Commanders and leaders
- Gulab Singh Jawahar Singh Wazir Lakhpat Diwan Hari Chand: Gen. Ragasha †

Strength
- Unknown: Unknown, but larger

Casualties and losses
- Unknown: Unknown

= Battle of Chushul =

Dogra annexation of Ladakh in 1842

The Battle of Chushul was one of the major engagements of the Dogra–Tibetan war fought between the Dogra dynasty against the Tibetans under the Qing dynasty. The battle was fought on 6 September 1842, and ended with a Dogra victory.

== Background ==
The Dogras under the suizerenity of the Sikh Empire had invaded Tibet in the Dogra–Tibetan war, however lost their general, Zorawar Singh in a battle. Encouraged by the victory, the Tibetans went on to invade Ladakh. The leader of the Dogra dynasty, Gulab Singh immediately sent relief forces and reinforcements, which included Sikh, Dogra and Kashmiri troops.

== Battle ==
The Battle took place on 6 September 1842. The Tibetans invaded Ladakh under the command of General Ragasha. The Tibetans decided upon a night attack, however were found out and could not do any major damage, instead they were pushed back. The Tibetans took shelter in a fortification, which was later attacked by the Dogras but had to withdraw. After four days, there was no clear victor. The Dogras decided to flood the Tibetan camp which was situated in a low level valley, after three days, the Tibetan camps were successfully flooded and had to be abandoned. When the Tibetans fled, the Dogras led several attacks and Wazir Mustaddi were sent to negotiate a truce, the Tibetan men came to the Dogra camped but were made prisoners. Among the seized, Tibetan General Ragasha was killed as an act of vengeance for Zorawar Singh. Another battle took place where the Dogras repulsed the Tibetans, many of the Tibetans being killed.

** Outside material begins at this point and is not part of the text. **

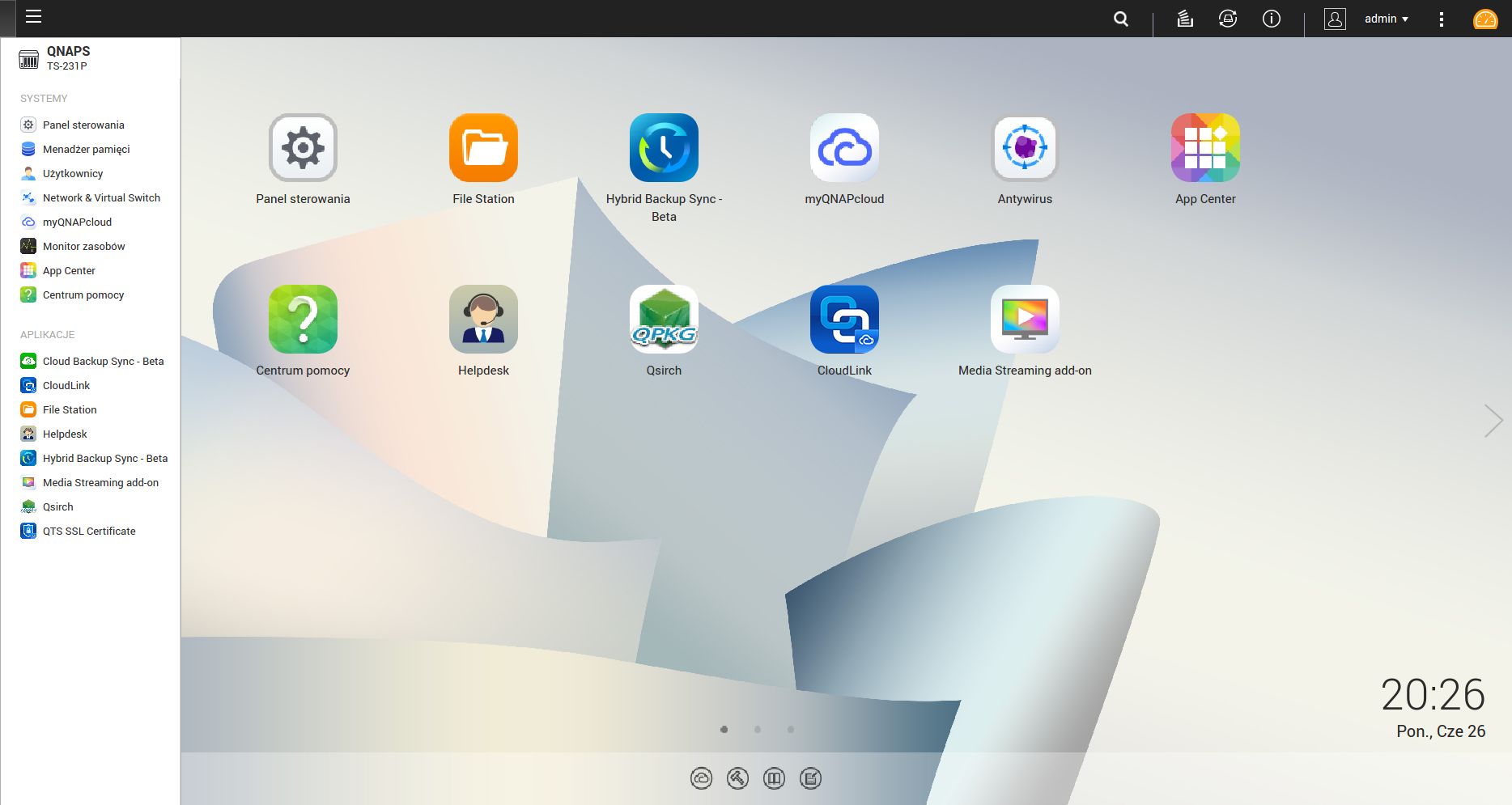The image size is (1512, 805).
Task: Click the right arrow to next desktop page
Action: [1494, 420]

"all old boundaries of Ladakh...repossessed by the Sikhs."
— Court of Lahore to British agent in Ludhiana

== Aftermath ==
Upon hearing of this struggle, Raja Gulab Singh had sent 4,000 reinforcements. However, upon hearing of the victory at Ladakh, they halted their march. Gulab Singh himself arrived in Leh shortly afterwards, and ordered the building of a new fort in Leh, replacing the old one. Gulab Singh also sent vakils (agents) to negotiate peace treaties with the Tibetan chiefs.